It's funny. In 2020, the folks who helped design this concept, they went around and they talked to elected officials who were putting up their Black Lives Matter signs and were like doing all the things to show that they care about Black people, and they would not take a pledge not to take police money. Like they thought it was absurd. And I'm not just saying White politicians, Black ones, like so many people actually said no to us because they were afraid of the perception or they were afraid to actually take a bold stance and to say, "You know what? I'm gonna hold you accountable and I'm gonna listen to the people cause I actually serve the community."

I'm super proud that in the primaries in May of this year, we had twenty-two politicians who were running for office who took the pledge, and like very quickly, like we didn't have to go back and forth and try to convince them. 

There were folks who definitely said no. We are because we're able to endorse candidates, that was a criteria. And I would never forget, I will not say this person's name, but there was a candidate that we like rocked with that we were so excited about that aligned with us. But this candidate was too afraid to take the pledge, and was afraid of the backlash, and didn't see this as an opportunity to build from a place of trust and accountability. And we had to say no. We were like, "We're not gonna endorse you. We wish you well. We don't wish any ill towards you, but we're interested in building with folks who are interested in building with us." 

So I think it's a simple pledge. I don't think it's controversial. It shouldn't be in the year that we are in. But it is a commitment to put your budget, put your resources where your mouth is, and stop pretending like you care about Black lives when in reality you're actually willing to be bought off by folks who, you know, believe otherwise. , 

Keith Jenkins: You actually took the answer right out of my mouth with your antidote. Because the main thing that I always tell people is the black community, we have to make demands of our politicians. They come to us when they need us, and we don't have anything that we're asking them for. You know, like, straight up, you have to make a demand and you say, "And if you're not gonna meet that demand, we're gonna go somewhere else. We have options." Somebody's gonna, how many options? Somebody's gonna meet this demand, but we have to make it. And what you guys did was, is you made a demand and twenty-two people met the demand. And that's, that's beautiful. Like, like I said, you took the answer right out of my mouth with your anecdote. And that fills me with hope, because that's what I've been saying for so long, is we gotta, we have to make demands of our politicians, and then hold them accountable. If we come to the table with no demands, then they're gonna get over on us every time.
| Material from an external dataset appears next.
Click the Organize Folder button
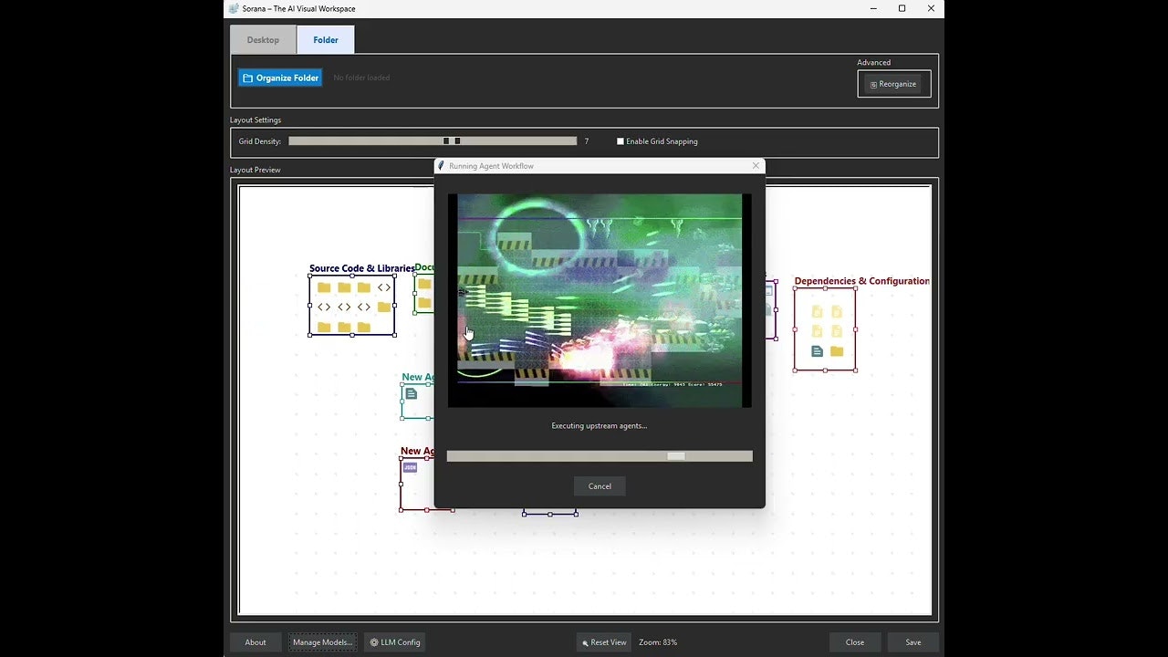 pyautogui.click(x=280, y=78)
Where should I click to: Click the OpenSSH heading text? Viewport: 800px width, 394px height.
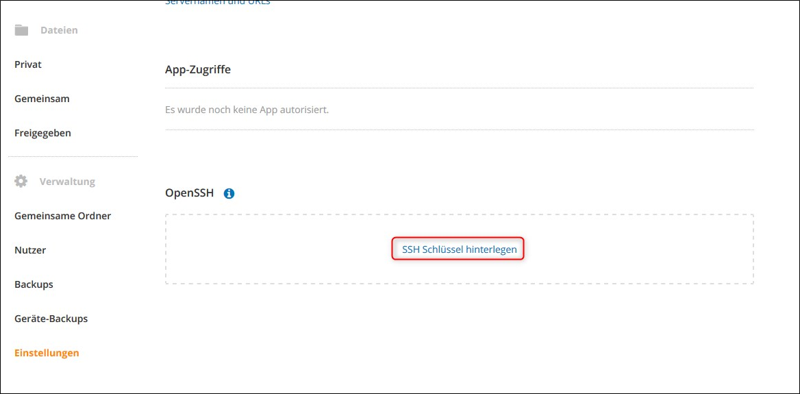190,193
Joy Alise Davis: Frederick Douglass said that, he said power concedes nothing without a demand.

Yeah. Like, there's been organizers who've added the word, an organized demand, like you have to make a demand or you're just gonna end up following, you know, the will of an individual person. And that's not democracy. 
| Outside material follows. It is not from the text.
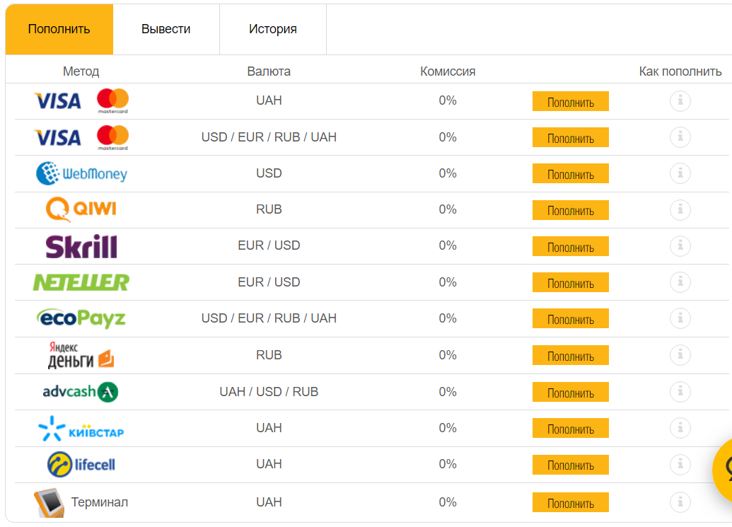Screen dimensions: 732x527
Task: Open info icon in Neteller row
Action: coord(680,282)
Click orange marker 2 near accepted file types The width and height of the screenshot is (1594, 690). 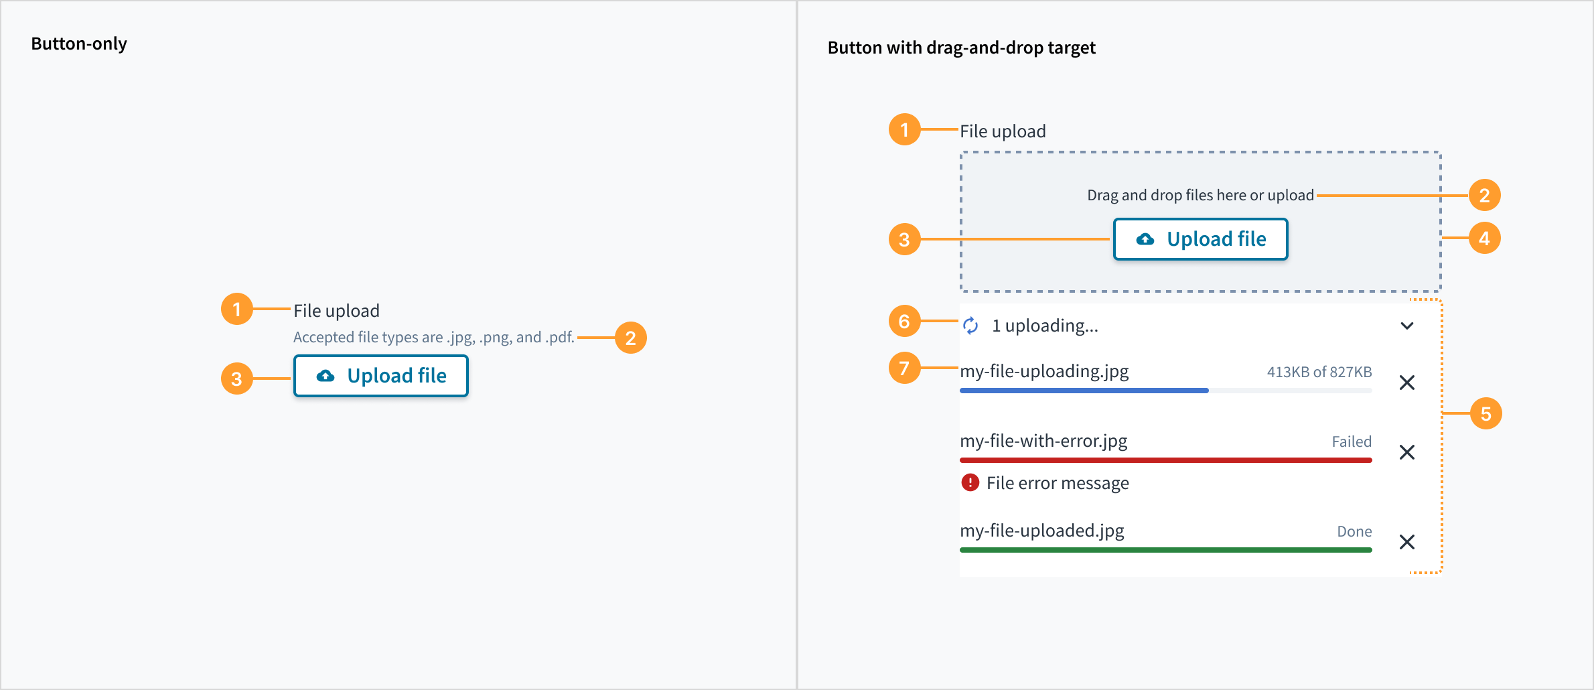[x=630, y=338]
Marcus LeGrand: And just like you said, you know, no foundation without roots, right? No. True without roots. How are you gonna do it. So I totally get that, and I'm that way too. It's like, okay, great. You coming to me for my endorsement? Why? What, I don't speak for the whole Black community. I'm not a, we're not a monolith. Come on. Really? Boom. So why you coming to me for my endorsement? If you coming to me, that means you are, I'm, you're thinking that the Black community says, well, Marcus did it. You didn't. No. Come actually talk to us. I do give some of the candidates who were running for governor when they came to Bend, they made it a point to actually come and speak to the Father's Group, and I don't like to use the term hot seat, but they were, they were. 
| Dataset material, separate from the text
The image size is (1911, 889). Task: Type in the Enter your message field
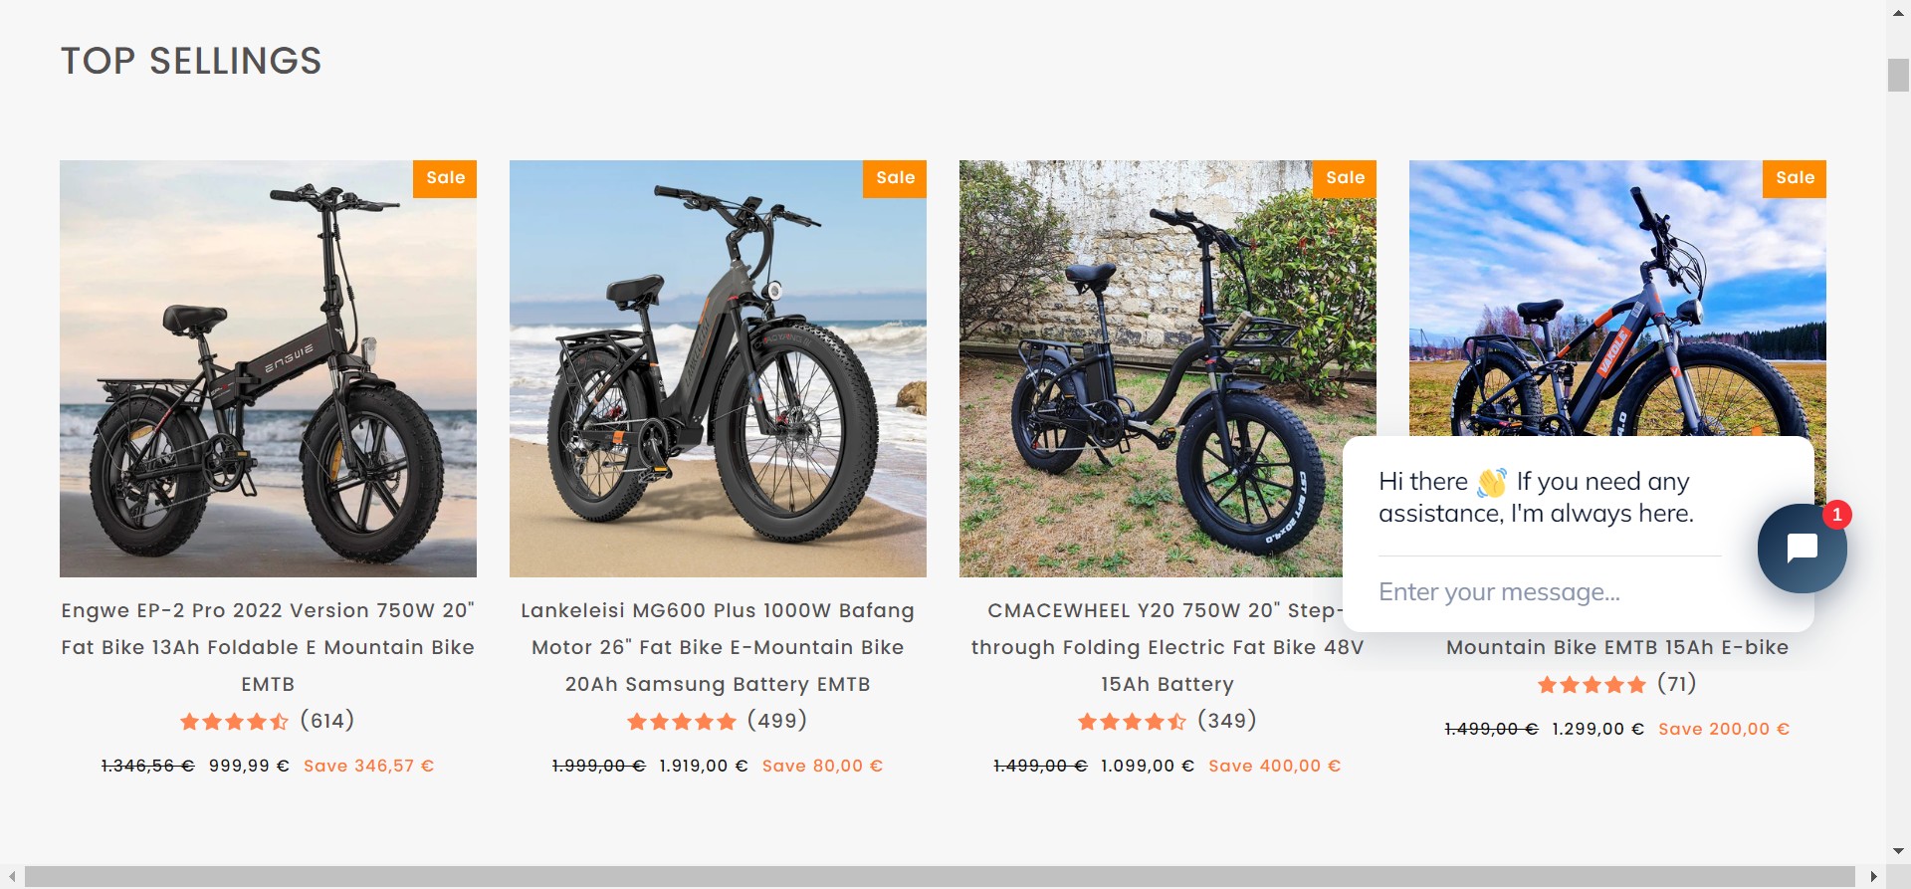pos(1548,592)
Keith Jenkins: It was uncomfortable for em. 

Marcus LeGrand: Oh my God, yes. Yeah.

Like, no, you do not have a meeting you can run from. It is the evening, you are in Bend, you don't have anywhere to go. You'll be a'ight. So you drove over here, you're finna take this heat. So, you know, don't make promises and stuff, like I said, but then all of a sudden it-- 

Okay, really quick. So my big thing is this. Don't come to me and say I can run Republican or Democrat, and then if I run either one, that's gonna get me elected, but then turn around and go, okay, the work still needs to be done. Yes, I'm elected now, but where's the work? "Well, you gotta come tell us about the issues." No, I shouldn't. You should be coming to us and telling here's what's up.

And then what happens is now that other people are running, you want my endorsement? For what reason? You haven't come to the Black community since you got elected the last time. So why should I? Why should I endorse you? That's crazy. I said, but I'm not gonna put myself out there like that to do that.

So unfortunately, you start not getting invited to stuff. Right? Or, well, we don't wanna hear your voice anymore. Like, wait a minute, calm down on a little bit. You needed me to get you votes, but now you can't do what I need you to do. Hmm. So one sided always so in so many ways. So it, it is tough sometimes. Really, really tough. 

Joy Alise Davis: And I bet when you get hot again, they're gonna want you.

Marcus LeGrand: Oh, every two years they want you. 

Bruce Poinsette: You know, you said something earlier about understanding that the young people are watching you. And I always think about that, especially when it comes to, you know, Black issues campaigns, progressive issues campaigns, you know, progressive Black candidates. How important it is for especially young people to be able to see that, to see those people coming from a place of strength? Let's use the Lake Oswego example here. If I never see a Black person in a position of authority and lo get on a stage and say "It is Lake No Negro no more, because I am here," while people are actively organizing against Anti-blackness that-- and telling the same horror stories that I dealt with when I was going to school. I graduated in 2007, mind you, I still work with these students. It's literally the same thing. But when I see people getting on these stages and saying these things that are, for just being real, they think they're speaking to just a White audience. They don't feel accountable to the Black people there. They don't feel accountable to Black constituents, the needs, they can say whatever wild thing that might make the White people comfortable or entertain them, and it's cool. 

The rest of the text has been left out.